Tasks:
1. Please update the bird house finishes thread from the part starting with the words "## Steve Neul" and ending after "(Nov 8, 2012)", replacing "Latex" with "Water-based".
2. Find each line of the records that contains the string "orange" and copy it out. Match case exactly.

** Start Selected extract **

# Bird houses: finishes to use/avoid?



## Chaincarver Steve (Jul 30, 2011)

Hey guys, I received a phone call from a lady wanting 4-5 different custom made bird houses for her yard. She's supposed to be emailing me so we can work out more details. But I was wondering: are there any specific finishes that are better suited for bird houses than others. Perhaps even more importantly, are there any types of finishes one should AVOID using on bird houses (perhaps because they may pose a danger to birds)?

Thanks for any feedback.


----------



## patrick2165 (Oct 25, 2012)

I always use cedar to build my birdhouses and if I can, I prefer to keep them all natural. If I have a client that insists on painting them, I try to push them towards choosing lighter colours so the houses don't turn into solar ovens. As far a type of paint, just an exterior paint. I avoid getting paint on the inside of the hole/house by filling it with newspaper while painting. 

I also find adding these hole protectors adds a nice touch to the house as well.

http://www.leevalley.com/en/wood/page.aspx?p=67399&cat=1,250,43298

Or there is this one.

http://www.leevalley.com/en/garden/page.aspx?p=70746&cat=2,10719,67513

Sorry ... got a little off topic. 

Btw ... always have low vacancy rates in my units!


----------



## Chaincarver Steve (Jul 30, 2011)

Thank you, Patrick. That's some great information. I was already thinking of using cedar. But good call on lighter colored paint (if any at all). And that's interesting about armouring the hole.

Great stuff, man! :thumbsup:


----------



## BernieL (Oct 28, 2011)

Also avoid bright colors. These houses are being built for birds who prefer conspicuous looking houses. They really do hate attention!


----------



## patrick2165 (Oct 25, 2012)

These are a couple I built. But the living quarters are only in the top 7 or 8 inches or so. When the birds go in, look at the layout, they say 'it looks bigger from the outside'. Haha!


----------



## Steve Neul (Sep 2, 2011)

Any exterior paint would be fine to use for the bird houses however some would take longer before you could put them to use than others. It's the smell (off gassing) you need to check before making delivery. As long as it smells like paint it shouldn't be put to use. Latex paints would cure faster then oil based paints. It would also cure faster with thinner coats and let each coat thoroughly dry.


----------



## khowald (Nov 8, 2012)

If on the off chance she might be looking for bat houses, you cannot use "new" wood, you have to use old wood reclaimed from an older building possibly. ken


----------



## burkhome (Sep 5, 2010)

I used to live near a farm in Northwest Indiana that boasted the largest bluebird population in Indiana. The owner was in his late 70's and had been making bluebird houses most of his life. He explained that though his houses were not pretty to our eyes the birds saw them as home sweet home. He never put any finish on them and he used 3 designs. None were very pleasing to me. As his houses have made many bird magazine articles over the years I guess if you want a good bird population, you might consider following his lead.


----------



## Stevedore (Dec 28, 2011)

khowald said:


> If on the off chance she might be looking for bat houses, you cannot use "new" wood, you have to use old wood reclaimed from an older building possibly. ken


 For real? I keep wanting to build a bat house, since I know we have bats in the area, but my wife isn't thrilled with the idea. I hadn't heard about using old wood.

** End Selected extract **
** Start Supplied information **

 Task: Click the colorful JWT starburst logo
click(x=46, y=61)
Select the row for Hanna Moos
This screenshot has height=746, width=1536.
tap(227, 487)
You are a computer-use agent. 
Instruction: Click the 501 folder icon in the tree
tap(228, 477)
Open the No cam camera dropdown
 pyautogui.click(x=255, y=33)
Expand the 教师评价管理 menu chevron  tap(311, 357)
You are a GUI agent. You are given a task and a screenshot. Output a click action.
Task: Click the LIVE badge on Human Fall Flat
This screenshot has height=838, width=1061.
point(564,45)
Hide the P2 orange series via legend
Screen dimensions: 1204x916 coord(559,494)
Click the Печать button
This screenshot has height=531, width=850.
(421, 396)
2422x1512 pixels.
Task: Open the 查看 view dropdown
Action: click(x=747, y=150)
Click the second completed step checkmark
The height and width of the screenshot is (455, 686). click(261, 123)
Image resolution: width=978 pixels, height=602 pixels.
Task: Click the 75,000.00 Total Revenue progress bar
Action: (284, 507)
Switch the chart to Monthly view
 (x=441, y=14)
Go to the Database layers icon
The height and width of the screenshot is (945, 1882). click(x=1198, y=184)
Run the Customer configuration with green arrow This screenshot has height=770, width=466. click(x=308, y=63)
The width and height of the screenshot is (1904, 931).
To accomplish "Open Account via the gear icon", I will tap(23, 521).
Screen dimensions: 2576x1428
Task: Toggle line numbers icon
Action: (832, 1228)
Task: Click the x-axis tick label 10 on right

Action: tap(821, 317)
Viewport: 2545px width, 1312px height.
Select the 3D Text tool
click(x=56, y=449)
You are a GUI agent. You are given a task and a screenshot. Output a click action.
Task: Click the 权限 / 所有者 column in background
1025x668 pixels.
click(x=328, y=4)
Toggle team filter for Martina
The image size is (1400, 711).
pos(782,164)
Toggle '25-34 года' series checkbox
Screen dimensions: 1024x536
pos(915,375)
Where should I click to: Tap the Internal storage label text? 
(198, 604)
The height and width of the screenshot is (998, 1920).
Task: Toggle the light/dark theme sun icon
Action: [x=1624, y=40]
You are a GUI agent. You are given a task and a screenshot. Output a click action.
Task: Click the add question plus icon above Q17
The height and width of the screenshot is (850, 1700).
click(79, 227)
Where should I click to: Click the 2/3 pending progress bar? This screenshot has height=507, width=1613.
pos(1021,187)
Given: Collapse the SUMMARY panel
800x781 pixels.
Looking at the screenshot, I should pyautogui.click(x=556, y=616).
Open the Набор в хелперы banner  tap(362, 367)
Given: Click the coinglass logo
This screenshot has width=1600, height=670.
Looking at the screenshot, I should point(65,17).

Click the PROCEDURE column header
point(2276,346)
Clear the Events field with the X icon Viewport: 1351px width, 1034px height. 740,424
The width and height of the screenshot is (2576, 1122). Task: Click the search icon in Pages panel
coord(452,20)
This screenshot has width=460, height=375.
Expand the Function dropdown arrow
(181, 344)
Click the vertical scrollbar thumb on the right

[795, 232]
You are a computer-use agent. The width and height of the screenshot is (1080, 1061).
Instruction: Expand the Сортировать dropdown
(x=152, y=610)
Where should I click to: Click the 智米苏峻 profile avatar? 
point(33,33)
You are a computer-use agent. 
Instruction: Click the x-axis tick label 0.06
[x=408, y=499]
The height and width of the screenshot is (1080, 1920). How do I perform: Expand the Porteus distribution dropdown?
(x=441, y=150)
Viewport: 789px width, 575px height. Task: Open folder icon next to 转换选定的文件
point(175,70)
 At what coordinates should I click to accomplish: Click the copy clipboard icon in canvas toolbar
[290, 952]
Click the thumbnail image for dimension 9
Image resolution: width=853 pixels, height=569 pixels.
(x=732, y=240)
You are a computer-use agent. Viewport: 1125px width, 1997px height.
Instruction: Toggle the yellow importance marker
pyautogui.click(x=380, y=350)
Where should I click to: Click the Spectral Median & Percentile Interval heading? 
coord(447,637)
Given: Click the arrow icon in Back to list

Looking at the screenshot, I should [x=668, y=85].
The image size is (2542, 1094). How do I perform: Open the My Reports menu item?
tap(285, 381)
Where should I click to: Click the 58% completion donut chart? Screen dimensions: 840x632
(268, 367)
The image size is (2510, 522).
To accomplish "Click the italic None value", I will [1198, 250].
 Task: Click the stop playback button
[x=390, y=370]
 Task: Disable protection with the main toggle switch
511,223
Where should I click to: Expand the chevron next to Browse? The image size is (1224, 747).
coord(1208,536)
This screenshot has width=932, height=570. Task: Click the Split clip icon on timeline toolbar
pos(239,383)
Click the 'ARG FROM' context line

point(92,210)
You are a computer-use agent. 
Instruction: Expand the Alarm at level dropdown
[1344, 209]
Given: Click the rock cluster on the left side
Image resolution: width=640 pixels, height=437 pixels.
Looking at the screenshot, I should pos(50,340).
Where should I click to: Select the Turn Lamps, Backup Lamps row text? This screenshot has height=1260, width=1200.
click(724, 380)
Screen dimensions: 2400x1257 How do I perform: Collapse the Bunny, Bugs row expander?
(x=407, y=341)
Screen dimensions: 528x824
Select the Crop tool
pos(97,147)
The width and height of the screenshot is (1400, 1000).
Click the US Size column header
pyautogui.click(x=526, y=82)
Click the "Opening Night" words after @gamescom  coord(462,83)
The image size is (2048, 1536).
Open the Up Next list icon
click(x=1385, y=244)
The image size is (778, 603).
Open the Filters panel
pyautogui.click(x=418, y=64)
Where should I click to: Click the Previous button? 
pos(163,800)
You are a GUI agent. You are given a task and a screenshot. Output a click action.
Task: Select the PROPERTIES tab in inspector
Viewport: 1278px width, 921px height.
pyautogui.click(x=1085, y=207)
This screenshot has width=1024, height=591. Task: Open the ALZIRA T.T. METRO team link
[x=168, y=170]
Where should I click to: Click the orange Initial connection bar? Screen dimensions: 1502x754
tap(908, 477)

** End Supplied information **

The answers:
1.
## Steve Neul (Sep 2, 2011)

Any exterior paint would be fine to use for the bird houses however some would take longer before you could put them to use than others. It's the smell (off gassing) you need to check before making delivery. As long as it smells like paint it shouldn't be put to use. Water-based paints would cure faster then oil based paints. It would also cure faster with thinner coats and let each coat thoroughly dry.


----------



## khowald (Nov 8, 2012)

2.
Hide the P2 orange series via legend
Where should I click to: Click the orange Initial connection bar? Screen dimensions: 1502x754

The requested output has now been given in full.